Eric Phillips, a spokesman for Rice’s campaign, wrote in response to questions that Rice has “made efforts to discern” whether she, or any member of her staff who worked in the Brooklyn office, is associated with the cases under review. Rice has “yet to hear of any connections,” Phillips wrote.

Besides ending in an acquittal, the failed prosecution of Butts — whose only previous criminal conviction was from hopping a subway turnstile — bears many similarities to the cases being vacated.
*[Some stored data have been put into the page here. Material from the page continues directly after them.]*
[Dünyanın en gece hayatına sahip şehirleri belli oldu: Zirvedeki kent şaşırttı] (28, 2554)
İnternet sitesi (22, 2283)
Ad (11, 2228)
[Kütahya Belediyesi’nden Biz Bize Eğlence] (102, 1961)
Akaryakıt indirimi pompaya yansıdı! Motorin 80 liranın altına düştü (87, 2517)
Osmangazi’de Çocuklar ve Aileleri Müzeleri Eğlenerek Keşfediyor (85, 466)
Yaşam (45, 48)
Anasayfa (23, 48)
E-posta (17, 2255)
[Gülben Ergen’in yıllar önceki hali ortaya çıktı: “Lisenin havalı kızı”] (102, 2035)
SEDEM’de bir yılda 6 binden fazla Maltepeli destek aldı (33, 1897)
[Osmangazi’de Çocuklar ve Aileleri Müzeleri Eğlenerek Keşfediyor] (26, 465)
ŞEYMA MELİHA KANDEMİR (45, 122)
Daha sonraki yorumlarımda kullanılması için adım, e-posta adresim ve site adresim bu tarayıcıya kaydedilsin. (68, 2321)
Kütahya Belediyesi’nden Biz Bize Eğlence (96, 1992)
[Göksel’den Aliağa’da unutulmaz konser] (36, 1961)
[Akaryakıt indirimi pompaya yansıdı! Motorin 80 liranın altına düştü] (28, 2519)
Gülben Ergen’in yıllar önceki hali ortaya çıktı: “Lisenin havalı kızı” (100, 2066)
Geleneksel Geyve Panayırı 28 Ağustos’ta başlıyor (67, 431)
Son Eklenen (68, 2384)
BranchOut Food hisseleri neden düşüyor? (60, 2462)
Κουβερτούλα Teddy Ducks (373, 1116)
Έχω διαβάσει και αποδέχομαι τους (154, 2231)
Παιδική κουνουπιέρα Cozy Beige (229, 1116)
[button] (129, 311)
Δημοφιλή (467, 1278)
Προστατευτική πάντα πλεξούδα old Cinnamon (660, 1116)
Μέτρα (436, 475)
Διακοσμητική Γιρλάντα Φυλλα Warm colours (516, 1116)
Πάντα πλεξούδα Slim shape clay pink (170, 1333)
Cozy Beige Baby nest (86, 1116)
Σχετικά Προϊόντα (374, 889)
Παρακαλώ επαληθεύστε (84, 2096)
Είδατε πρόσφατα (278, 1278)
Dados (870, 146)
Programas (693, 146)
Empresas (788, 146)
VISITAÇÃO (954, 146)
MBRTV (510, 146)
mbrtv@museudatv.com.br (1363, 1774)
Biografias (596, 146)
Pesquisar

Rice, through a spokesman, declined to be interviewed for this story. In response to a general overview a reporter emailed to Rice’s spokespeople last week, Phillips sent an emailed statement Friday that read, in part:

“Summarizing an award-winning, 22-year career by handpicking and focusing solely on a few unproven smears while omitting discussion of the thousands of cases that counter this slant is a disservice to the public. Adding the DA’s voice to that questionable reporting process would only enhance the credibility of a story that we believe is deeply misleading to readers.”

To be sure, in a career marked by high-profile triumphs, the vast majority of Rice’s cases show no public evidence of misconduct. However, Rice has downplayed the allegations of prosecutorial misconduct that have emerged on occasion, or her spokespeople cast the criticism as motivated by politics.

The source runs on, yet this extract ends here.